Issue 4 – Wednesday 2 August
Focus on Child Exploitation
Hundreds of people crammed into the Child Exploitation Centre yesterday to hear a powerful story of a former child soldier from Sudan. Emmanuel Jal held the audience spellbound as he spoke of his life, walking thousands of miles across countries ravaged by civil war, and how he became a successful hip-hop star with an international career.
Civil war broke out in Sudan in 1983. Like all conflicts it's a complicated web of problems: natural disasters like famine and drought are aggravated by abuse of power by those in charge.
Sudan is divided along ethnic and religious lines between the North and South: the Muslim Arab Government in the North and the Christian Africans in the South. The fighting was sparked by the government's attempt to install Islamic Sharia law across the country and by a grab for control of the oil reserves in the centre.
After walking hundreds of miles with other orphans to Ethiopia to go to school, Emmanuel was recruited as a child soldier. By the time he was eight years old he had learnt how to fire a machine gun. At 13 he was fighting on the front line.

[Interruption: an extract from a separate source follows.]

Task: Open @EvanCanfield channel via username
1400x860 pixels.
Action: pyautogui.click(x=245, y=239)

In 1991 Ethiopia erupted into civil war as well - the thousands of child soldiers were again forced to flee. Named the 'Lost Boys', they roamed between wars, battling to survive against guns and hunger.

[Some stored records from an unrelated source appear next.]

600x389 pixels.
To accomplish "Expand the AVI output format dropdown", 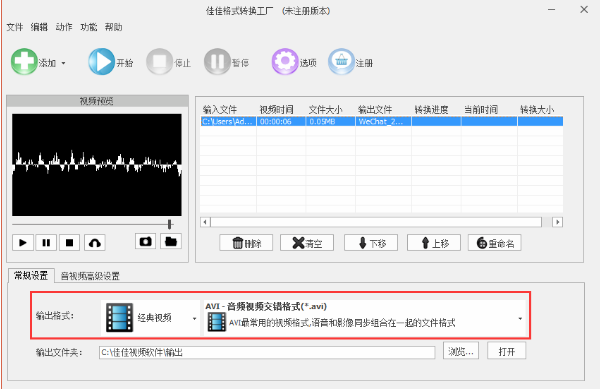I will coord(365,317).
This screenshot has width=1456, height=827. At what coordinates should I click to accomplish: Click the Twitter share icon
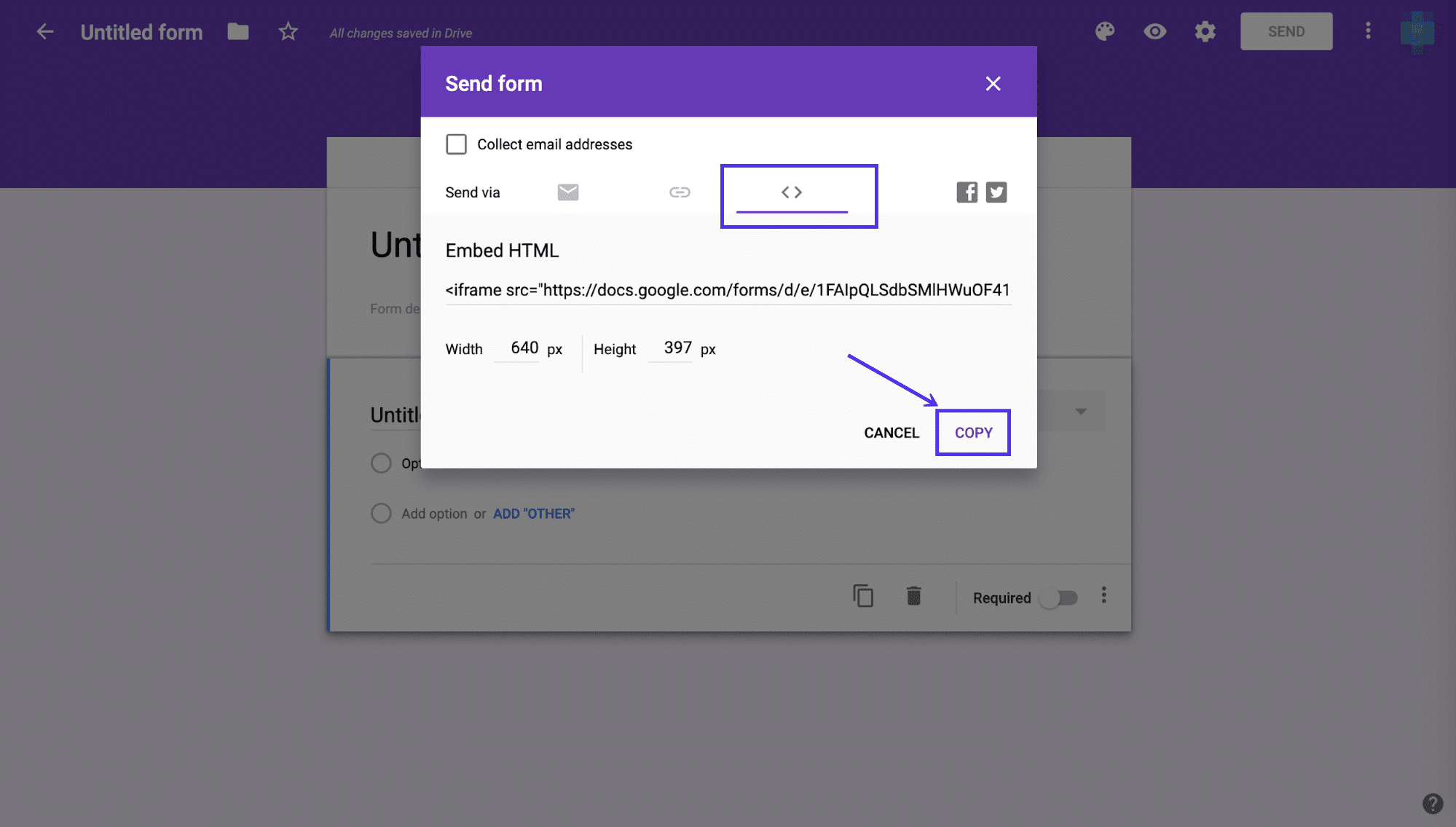pos(996,191)
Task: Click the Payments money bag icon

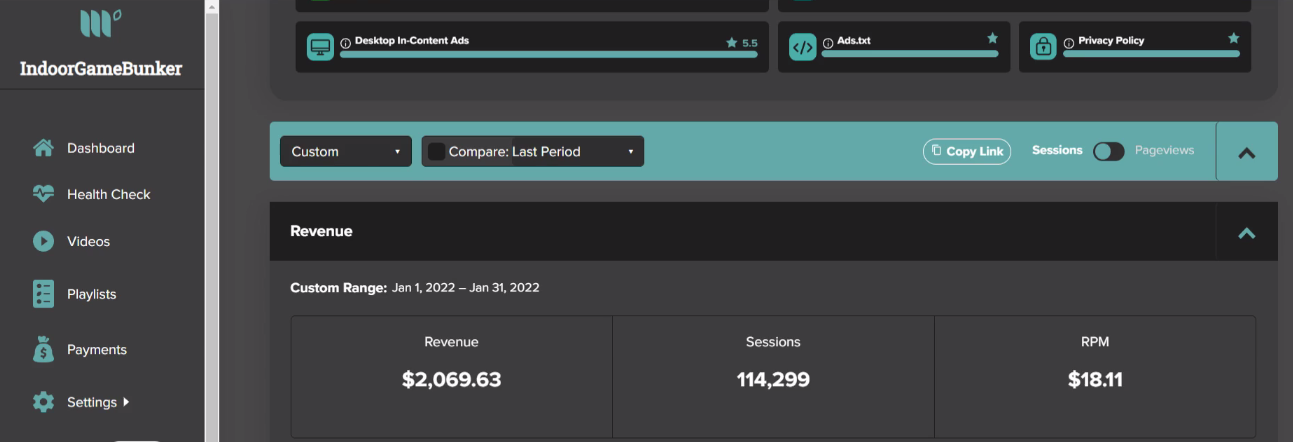Action: point(43,349)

Eventually Emmanuel managed to escape after an American aid worker took him in and smuggled him to Kenya. He was able to use his passion and experience to write songs - drawing on the pain of a child forced to kill.
A success in Kenya led to his discovery. He's now able to perform internationally and also use his music to inspire new songwriters from around the globe. His performances have extra impact because he's now working with a producer from North Sudan. The first time such a collaboration has taken place.
He'll be running songwriting workshops here at Global Village and hopes his story, painful as it is to tell, can help others to find their voice.
"Most musicians that you see are people who have come from a painful background, and they have suffered," Emmanuel says.
Although he says it gives him pain to talk about what happened to him, he has chosen to do so at Global Village because he could not give up the chance to tell so many young people and encourage them to fight to prevent children being recruited as soldiers.